Kaos fırtınasının ortasında bir ülke olarak Türkiye
Türkiye olarak kendimizden kaynaklanmayan bir büyük krizin içindeyiz. 2003'te ABD'nin Irak'ı istila etmesi ve sonrasında o coğrafyayı berbat etmesi ile 2010 sonunda başlayan Arap isyanları neticesinde Esad'ın korkunç bir zulme...

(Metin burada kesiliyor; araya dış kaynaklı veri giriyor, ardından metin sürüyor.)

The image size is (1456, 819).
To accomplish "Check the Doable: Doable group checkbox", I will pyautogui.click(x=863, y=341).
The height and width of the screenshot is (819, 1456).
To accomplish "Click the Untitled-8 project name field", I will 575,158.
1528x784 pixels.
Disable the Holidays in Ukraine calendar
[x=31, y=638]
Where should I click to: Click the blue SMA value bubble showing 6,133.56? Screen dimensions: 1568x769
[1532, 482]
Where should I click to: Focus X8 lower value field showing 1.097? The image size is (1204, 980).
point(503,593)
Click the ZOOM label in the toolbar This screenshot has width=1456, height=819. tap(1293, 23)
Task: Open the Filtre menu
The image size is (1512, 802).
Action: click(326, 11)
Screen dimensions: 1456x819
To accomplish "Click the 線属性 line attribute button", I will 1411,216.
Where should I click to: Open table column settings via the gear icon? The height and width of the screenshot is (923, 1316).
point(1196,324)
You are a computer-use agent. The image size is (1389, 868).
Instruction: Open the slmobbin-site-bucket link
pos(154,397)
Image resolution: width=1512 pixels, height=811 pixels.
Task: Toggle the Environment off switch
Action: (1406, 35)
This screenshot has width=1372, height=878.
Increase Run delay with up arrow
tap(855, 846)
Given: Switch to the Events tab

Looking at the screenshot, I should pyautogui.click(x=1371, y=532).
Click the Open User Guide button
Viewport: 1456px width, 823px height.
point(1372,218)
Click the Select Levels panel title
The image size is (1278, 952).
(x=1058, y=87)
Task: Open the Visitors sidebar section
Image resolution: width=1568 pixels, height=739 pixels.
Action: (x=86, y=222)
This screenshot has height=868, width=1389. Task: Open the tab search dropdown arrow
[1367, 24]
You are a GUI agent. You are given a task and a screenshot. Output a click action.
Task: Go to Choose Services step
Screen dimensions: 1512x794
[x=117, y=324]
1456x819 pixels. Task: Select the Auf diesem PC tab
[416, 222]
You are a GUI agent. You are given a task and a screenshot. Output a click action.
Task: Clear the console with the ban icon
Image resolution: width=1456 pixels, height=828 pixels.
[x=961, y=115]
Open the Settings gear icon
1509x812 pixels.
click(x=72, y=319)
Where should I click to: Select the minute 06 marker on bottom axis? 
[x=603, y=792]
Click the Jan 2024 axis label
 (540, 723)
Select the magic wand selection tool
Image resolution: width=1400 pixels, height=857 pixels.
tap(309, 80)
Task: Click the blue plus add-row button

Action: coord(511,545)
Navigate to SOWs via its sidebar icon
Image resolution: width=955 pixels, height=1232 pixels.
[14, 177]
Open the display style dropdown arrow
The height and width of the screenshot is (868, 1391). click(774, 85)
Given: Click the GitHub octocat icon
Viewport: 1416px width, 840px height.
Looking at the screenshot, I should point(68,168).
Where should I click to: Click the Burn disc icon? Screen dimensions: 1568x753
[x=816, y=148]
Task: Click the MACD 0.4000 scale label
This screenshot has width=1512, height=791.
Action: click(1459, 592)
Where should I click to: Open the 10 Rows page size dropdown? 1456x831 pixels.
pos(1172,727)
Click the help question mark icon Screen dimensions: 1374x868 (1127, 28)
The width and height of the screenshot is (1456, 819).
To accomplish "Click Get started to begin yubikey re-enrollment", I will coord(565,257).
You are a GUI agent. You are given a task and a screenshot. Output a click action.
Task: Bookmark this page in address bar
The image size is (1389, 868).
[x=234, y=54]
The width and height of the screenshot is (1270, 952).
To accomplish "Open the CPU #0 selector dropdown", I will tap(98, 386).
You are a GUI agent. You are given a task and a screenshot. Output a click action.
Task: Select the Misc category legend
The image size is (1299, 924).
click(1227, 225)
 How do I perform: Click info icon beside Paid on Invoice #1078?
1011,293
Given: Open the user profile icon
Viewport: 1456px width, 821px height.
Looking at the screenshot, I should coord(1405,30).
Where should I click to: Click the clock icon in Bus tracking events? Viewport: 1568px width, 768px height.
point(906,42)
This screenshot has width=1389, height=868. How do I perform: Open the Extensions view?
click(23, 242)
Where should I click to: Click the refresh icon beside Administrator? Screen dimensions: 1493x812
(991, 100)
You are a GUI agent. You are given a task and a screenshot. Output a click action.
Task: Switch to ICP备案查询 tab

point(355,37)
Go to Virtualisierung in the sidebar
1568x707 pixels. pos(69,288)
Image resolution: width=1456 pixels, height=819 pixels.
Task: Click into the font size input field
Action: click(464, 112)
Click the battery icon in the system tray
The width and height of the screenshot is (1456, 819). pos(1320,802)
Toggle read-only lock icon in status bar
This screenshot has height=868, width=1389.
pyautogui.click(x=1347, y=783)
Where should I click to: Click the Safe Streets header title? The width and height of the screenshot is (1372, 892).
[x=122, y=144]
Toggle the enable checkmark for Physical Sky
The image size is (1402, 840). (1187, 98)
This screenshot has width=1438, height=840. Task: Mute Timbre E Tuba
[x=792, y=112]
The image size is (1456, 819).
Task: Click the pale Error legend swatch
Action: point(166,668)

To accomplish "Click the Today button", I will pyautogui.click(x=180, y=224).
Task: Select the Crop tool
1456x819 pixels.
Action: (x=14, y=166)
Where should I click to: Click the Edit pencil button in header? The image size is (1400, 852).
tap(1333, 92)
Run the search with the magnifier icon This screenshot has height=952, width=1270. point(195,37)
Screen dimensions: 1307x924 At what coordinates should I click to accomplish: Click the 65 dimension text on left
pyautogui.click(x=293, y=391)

Türkiye olarak kendimizden kaynaklanmayan bir büyük krizin içindeyiz. 2003'te ABD'nin Irak'ı istila etmesi ve sonrasında o coğrafyayı berbat etmesi ile 2010 sonunda başlayan Arap isyanları neticesinde Esad'ın korkunç bir zulme başlaması ve bu duruma düveli muazzamanın yetersiz tepki vermesi üzerine iki komşu ülkemiz olan Suriye ve Irak'ta devlet denen kurum namına hiçbir şey kalmadı. Tam bir kaos fırtınasının ortasında önce ayakta kalmaya ve sonra pozisyon almaya çalışıyoruz...
***
Terör ve güvenlik politikaları uzmanı ve gazeteci Verda Özer'in çok güzel izah ettiği gibi sınırlarımızın hemen ötesinde bir dünya savaşı cereyan ediyor. Bu savaşın sinir uçları sınırları aşıyor, içimize kadar nüfuz ediyor. Daha önceki iki dünya savaşından farklı olan ise, şimdi devletlere bir de devletdışı aktörler eklenmiş olması. Yani milisler, terör örgütleri ve sayısı bilinmeyen yüzlerce muhalif grup. İşte Ankara katliamı da bu rezil ortamda gerçekleşti. O coğrafyada devletler ve örgütler içiçe geçmiş durumda. Aralarında birçoğunun Türkiye ile çıkar çatışması içinde olması da cabası. Peki Türkiye ortaya çıkan bu yeni Suriye gerçekliği karşısında ne yapabilir? Kendisini en iyi nasıl koruyabilir?
***
Özer'e göre tek başımıza askeri olarak bir hamlede bulunmamız, bulunsak da sahadaki gerçekliği değiştirmemiz mümkün değil. Her şeyden önce Türkiye 24 Kasım'da Rus uçağını düşürdüğünden beri Suriye'de uçamıyor. Bununla birlikte Suriye neredeyse tamamen Rusya'nın güdümünde. Ve Rusya da bizden öc alma derdinde. ABD ise zaten oralı değil. Bu da sahada elimizi kolumuzu bağlıyor.
***
Öte yandan dün gazetelerde okuduğum yazılar içinde Özer'le birlikte en ferasetli yorumu yapan kişi uluslararası ilişkiler profesörü Burhanettin Duran'dı. Dünkü SABAH'taki yazısında Duran'ın büyük bir yetkinlikle ifade ettiği gibi nasıl yönetildiği bir yana Suriye krizinin Türkiye'ye oluşturduğu tehlikeler (mülteci krizi, PKK-PYD oluşumu, terör saldırıları vs.) ülkedeki herkesin sorunudur. Bu sorunların yönetilmesinde maceracı politika yürüttüğü söylenen Türkiye mevcut denklemdeki aktörlerin en az sert güç kullananıdır. Hem de Suriye'den gelen en fazla mülteciye, yabancı savaşçıya ve terör saldırısına muhatap olmasına rağmen...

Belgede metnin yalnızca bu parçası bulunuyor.